Above:  "No Man Knows My History - The Life of Joseph Smith" - Fawn M. Brodie - 490 pages.

Brodie has long passed from the scene, but I don't think she'd be surprised at the Church success today having ably chronicled the amazing life of Joseph Smith.  No, she didn't believe that Joseph saw God or that he unearthed ancient Golden Plates as he claimed.  But methinks that were she present today, she might be willing to aver that God works in mysterious ways, his wonders to perform.

This is my second reading of Fawn Brodie's biography of Joseph Smith, founder of the Church of Jesus Christ of Latter-Day Saints (LDS, Mormon) published in 1945.   Fawn M. Brodie was the daughter of Thomas E. McKay, Mormon Apostle, brother to David O. McKay, President of the LDS Church from 1951 until his death in 1970.  That a book challenging the veracity of the claimed origins of the Mormon Church was written by a respected scholar and published by a nationally renowned publisher, Knoph, was one thing.  That the writer was Mormon royalty, a scion of top-level LDS leadership, was quite another.  Creating quite a stir at the time, Brodie was excommunicated from the LDS faith after publication of the book.
Raised in the Mormon faith, I was aware of this book at a very young age... guessing ten years old (1955).  Mom was best friends with Barbara Smith, Fawn Brodie's sister.  Barbara and her husband Oliver, who was a professor at Brigham Young University, lived across the street from our house on North 1100 East in Provo, Utah.  I was friends with two Smith kids around my age... Kenny and Olivia.  I remember hearing conversations at home where Brodie was the topic.  Young as I was, discussion about a challenge to the veracity of claims of the religion of my heritage meant little to me at the time.

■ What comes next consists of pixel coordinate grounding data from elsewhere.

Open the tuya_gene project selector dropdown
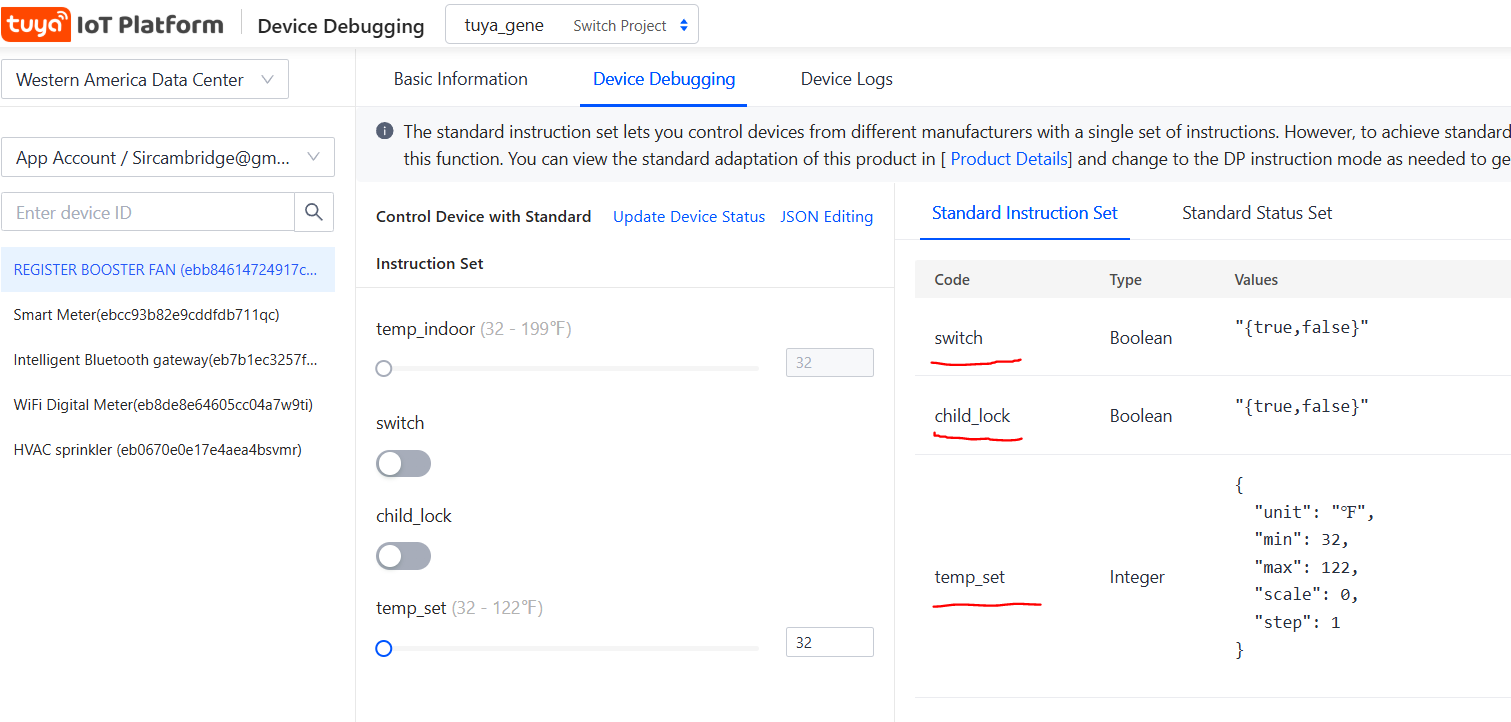Screen dimensions: 1511x722 click(571, 26)
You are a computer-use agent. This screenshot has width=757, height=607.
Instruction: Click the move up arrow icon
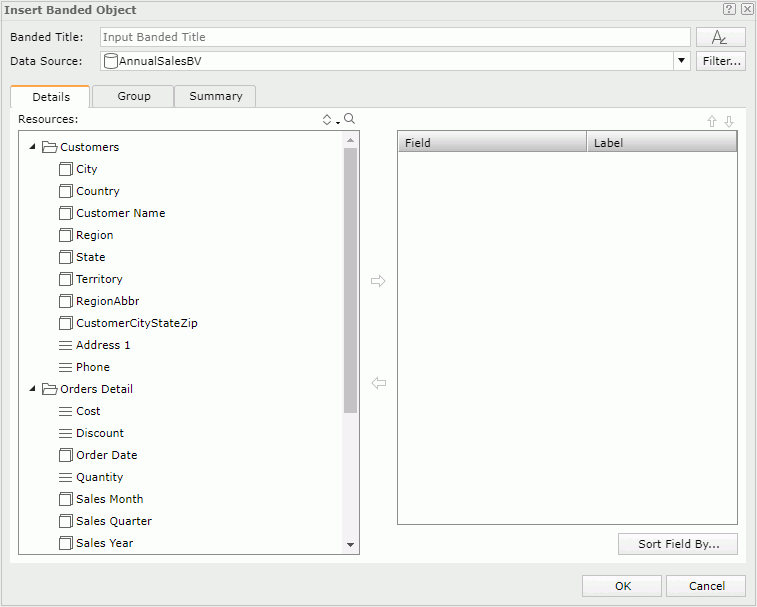tap(712, 121)
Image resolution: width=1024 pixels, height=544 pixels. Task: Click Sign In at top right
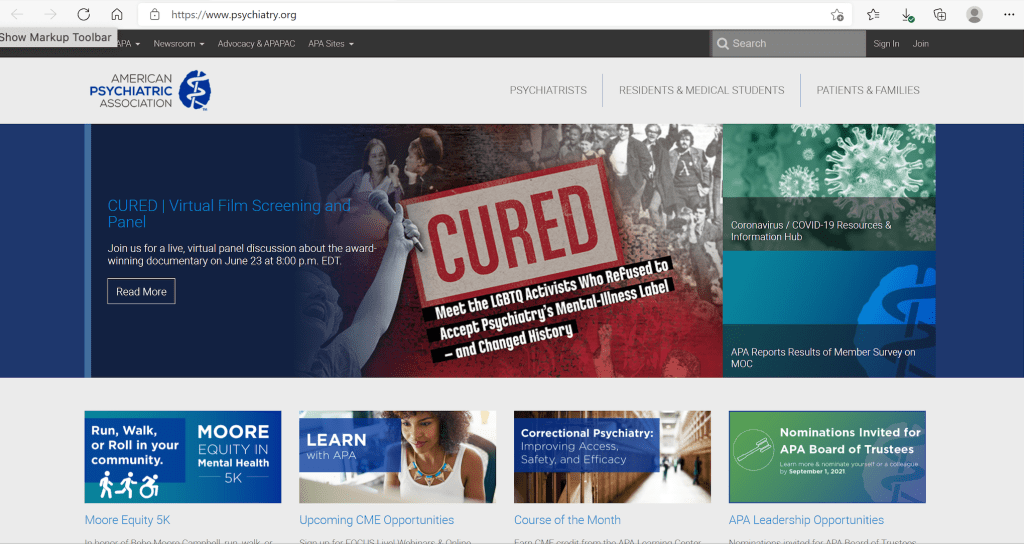[886, 44]

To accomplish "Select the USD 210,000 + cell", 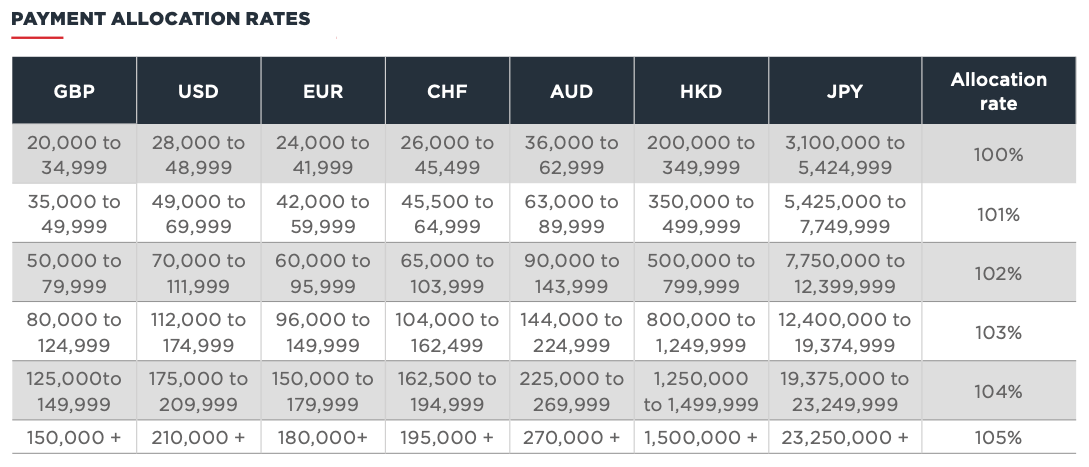I will click(x=198, y=437).
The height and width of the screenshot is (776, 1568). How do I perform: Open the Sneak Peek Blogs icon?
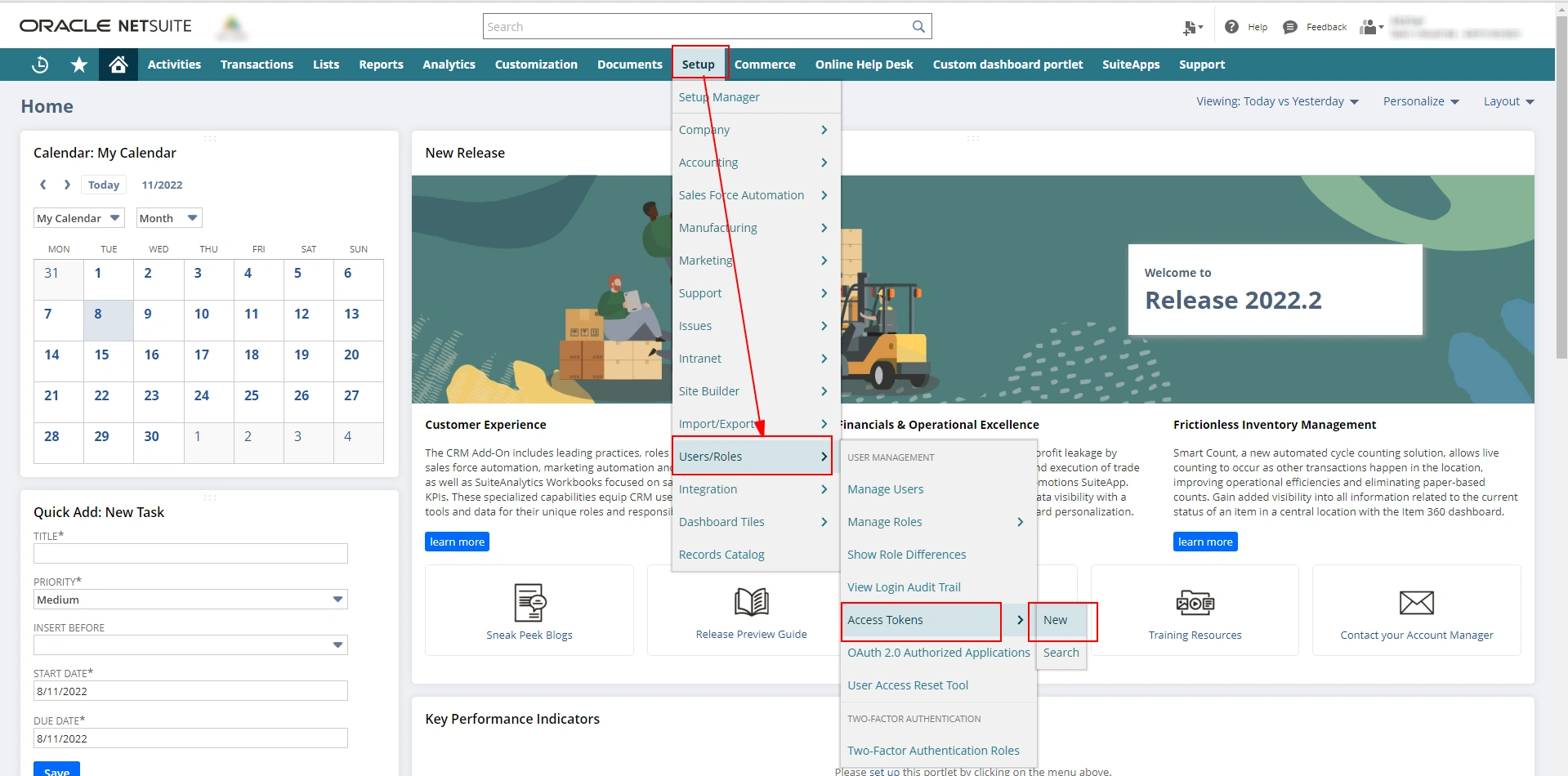pos(529,604)
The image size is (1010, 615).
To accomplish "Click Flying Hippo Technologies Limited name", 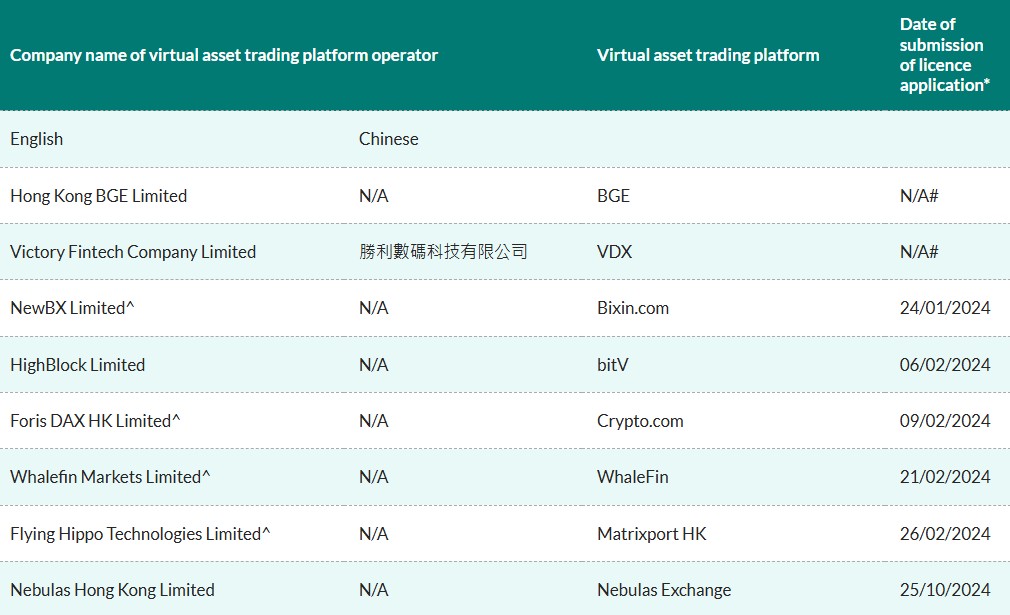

While the Brodie biography of Smith was never officially "banned" by the LDS Church, post publication it wasn't sold in any Church or BYU bookstores.  A devout Mormon who read the book in its immediate post publication period would probably not broadcast the fact.  I first read the book in my college years, the late 1960's, at BYU after the taint on the book had eroded somewhat.  One of my dad's dicta was, "truth cannot be honed in the absence of controversy."  So, in the spirit of uncensored inquiry, I felt justified in reading a book that had for a long time been scorned by Church leaders.  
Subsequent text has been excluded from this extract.